Owners of rental properties and homeowners burdened by secondary expenses are now eligible for mortgage relief under a new expansion of the Home Affordable Modification Program (HAMP).

Changes announced by the Treasury Department extend eligibility for the mortgage loan modification program to several categories of homeowners who were previously ineligible. Along with owners of rental properties, the new guidelines expand the program to include homeowners with heavy debt burdens from medical bills, second liens or other debts separate from their primary mortgage payment.
 

Extended though 2013

 
The Treasury Department also announced that HAMP is being extended another year, through the end of 2013, which matches it with the current expiration date for its sibling, the Home Affordable Refinance Program (HARP), which is aimed at helping homeowners refinance their mortgages to lower interest rates.
 
The administration is also tripling the incentive it pays lenders who reduce the principal owed on underwater mortgages as part of a loan modification, paying from 18 to 63 cents per dollar of reduction, depending on how much the loan-to-value ratio is reduced. Principal reductions will also now be allowed on mortgages backed by Fannie Mae or Freddie Mac, which previously were excluded from that part of the program.
 

Second liens included

 
Previously, financially pressed homeowners could not obtain a mortgage loan modification through HAMP if their primary mortgage payment did not exceed 31 percent of their monthly income, regardless of how much other debt they carried.
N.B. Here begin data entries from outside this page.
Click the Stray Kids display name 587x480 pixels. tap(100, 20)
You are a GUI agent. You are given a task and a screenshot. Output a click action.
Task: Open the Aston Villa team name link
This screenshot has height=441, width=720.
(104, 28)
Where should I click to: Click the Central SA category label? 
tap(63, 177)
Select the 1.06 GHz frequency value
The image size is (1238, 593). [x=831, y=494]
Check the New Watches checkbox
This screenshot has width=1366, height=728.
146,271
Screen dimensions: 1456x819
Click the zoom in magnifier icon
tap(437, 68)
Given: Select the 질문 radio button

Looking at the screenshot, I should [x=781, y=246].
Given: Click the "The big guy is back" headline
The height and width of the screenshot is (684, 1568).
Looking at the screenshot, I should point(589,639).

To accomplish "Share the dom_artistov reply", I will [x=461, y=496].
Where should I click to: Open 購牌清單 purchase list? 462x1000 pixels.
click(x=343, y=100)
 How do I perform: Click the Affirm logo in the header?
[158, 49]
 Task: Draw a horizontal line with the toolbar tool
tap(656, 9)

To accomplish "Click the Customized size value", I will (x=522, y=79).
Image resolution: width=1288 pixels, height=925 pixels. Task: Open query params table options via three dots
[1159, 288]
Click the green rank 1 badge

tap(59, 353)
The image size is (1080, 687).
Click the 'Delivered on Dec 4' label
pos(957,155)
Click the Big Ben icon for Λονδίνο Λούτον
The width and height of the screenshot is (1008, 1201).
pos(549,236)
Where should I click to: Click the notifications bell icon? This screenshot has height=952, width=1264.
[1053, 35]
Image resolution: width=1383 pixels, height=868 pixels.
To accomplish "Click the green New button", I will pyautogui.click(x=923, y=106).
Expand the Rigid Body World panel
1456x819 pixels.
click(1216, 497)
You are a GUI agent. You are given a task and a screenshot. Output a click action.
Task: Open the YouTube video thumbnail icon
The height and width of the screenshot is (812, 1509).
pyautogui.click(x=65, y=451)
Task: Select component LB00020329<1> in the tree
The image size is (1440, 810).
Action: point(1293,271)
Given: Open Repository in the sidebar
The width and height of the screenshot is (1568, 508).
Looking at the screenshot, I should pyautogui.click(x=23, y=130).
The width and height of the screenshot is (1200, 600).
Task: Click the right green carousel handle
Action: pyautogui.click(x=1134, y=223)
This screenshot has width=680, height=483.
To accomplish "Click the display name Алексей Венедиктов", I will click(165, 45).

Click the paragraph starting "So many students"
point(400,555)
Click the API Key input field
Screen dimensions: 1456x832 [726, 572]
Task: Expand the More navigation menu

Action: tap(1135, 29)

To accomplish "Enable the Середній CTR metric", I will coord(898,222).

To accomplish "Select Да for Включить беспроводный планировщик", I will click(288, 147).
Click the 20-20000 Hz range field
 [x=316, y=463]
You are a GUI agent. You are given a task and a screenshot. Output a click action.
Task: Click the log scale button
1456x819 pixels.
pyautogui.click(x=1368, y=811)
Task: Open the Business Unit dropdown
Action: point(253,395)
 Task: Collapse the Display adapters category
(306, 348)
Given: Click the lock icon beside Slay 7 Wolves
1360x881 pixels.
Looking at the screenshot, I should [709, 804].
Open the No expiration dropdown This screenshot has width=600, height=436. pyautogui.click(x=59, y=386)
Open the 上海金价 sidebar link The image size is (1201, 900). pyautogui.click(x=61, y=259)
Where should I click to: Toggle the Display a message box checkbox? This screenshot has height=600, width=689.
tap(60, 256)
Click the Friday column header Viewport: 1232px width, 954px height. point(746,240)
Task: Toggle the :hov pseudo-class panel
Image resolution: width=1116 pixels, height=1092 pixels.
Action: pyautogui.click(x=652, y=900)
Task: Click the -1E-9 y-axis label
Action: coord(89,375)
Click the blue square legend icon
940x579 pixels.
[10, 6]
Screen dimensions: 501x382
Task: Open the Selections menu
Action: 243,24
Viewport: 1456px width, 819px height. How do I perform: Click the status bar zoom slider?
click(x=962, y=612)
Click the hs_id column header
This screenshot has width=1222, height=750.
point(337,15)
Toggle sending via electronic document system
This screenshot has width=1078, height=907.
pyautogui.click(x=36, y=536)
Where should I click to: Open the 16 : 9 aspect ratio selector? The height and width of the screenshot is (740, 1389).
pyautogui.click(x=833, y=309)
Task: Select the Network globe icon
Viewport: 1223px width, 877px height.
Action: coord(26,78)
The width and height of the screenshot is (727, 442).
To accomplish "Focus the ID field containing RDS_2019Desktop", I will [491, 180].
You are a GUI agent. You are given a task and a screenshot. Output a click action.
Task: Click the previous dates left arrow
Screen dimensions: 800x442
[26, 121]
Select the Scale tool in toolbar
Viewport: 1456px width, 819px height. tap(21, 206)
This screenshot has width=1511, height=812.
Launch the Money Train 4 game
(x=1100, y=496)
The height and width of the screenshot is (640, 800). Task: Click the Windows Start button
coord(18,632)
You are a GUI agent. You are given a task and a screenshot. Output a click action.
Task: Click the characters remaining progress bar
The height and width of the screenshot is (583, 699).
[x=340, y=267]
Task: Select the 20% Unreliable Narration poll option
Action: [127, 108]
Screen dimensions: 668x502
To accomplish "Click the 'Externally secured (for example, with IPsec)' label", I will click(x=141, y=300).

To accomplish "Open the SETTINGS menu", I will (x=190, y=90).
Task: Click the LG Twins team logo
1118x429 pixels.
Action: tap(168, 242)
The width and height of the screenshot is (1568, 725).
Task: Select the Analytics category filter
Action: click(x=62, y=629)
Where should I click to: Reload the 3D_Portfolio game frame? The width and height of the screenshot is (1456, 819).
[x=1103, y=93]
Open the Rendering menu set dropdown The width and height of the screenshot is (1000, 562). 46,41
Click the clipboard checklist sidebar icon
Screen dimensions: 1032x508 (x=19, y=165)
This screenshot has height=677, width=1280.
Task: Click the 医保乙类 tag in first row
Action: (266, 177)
This excluded many borrowers who had taken out "piggyback" loans to cover their down payment, and whose second liens put their total mortgage payments well above 31 percent of their income.
 
It also left out homeowners who were having trouble paying their mortgages due to other debt burdens, such as medical bills or child support payments.
 
To date, the HAMP program has enabled some 900,000 homeowners to obtain permanent mortgage loan modifications, well below the 3-4 million projected when the program was launched. However, the government says the program has also played a significant role in spurring lenders to offer some 2.6 million private loan modifications to homeowners and in setting standards that make those modifications more favorable to homeowners.